Disease, Power, and Capitalism in the Cotton Kingdom

Audiobook
1 of 1 copy available
1 of 1 copy available
Antebellum New Orleans sat at the heart of America's slave and cotton kingdoms. It was also where yellow fever epidemics killed as many as 150,000 people during the nineteenth century. With little understanding of mosquito-borne viruses, a person's only protection against the scourge was to "get acclimated" by surviving the disease. About half of those who contracted yellow fever died.

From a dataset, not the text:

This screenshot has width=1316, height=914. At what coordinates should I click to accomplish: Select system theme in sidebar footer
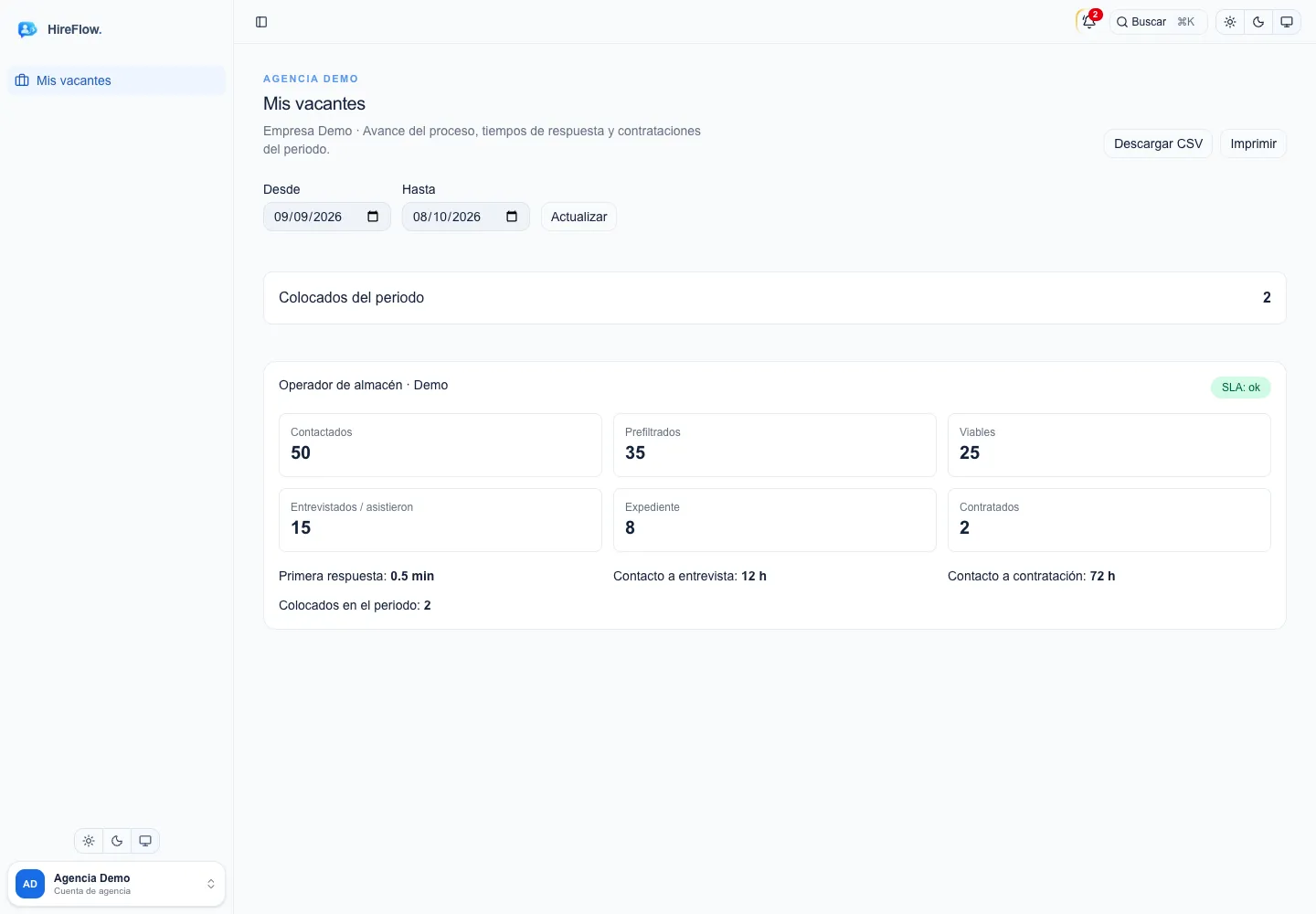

Repeated epidemics bolstered New Orleans's strict racial hierarchy by introducing another hierarchy, what Kathryn Olivarius terms "immunocapital." As this original analysis shows, white survivors could leverage their immunity as evidence that they had paid their biological dues and could then pursue economic and political advancement. For enslaved Blacks, the story was different. Immunity protected them from yellow fever, but as embodied capital, they saw the social and monetary value of their acclimation accrue to their white owners. Whereas immunity conferred opportunity and privilege on whites, it relegated enslaved people to the most grueling labor.
The question of good health is always in part political. Necropolis shows how powerful nineteenth-century white Orleanians pushed this politics to the extreme. They constructed a society that capitalized mortal risk and equated perceived immunity with creditworthiness and reliability.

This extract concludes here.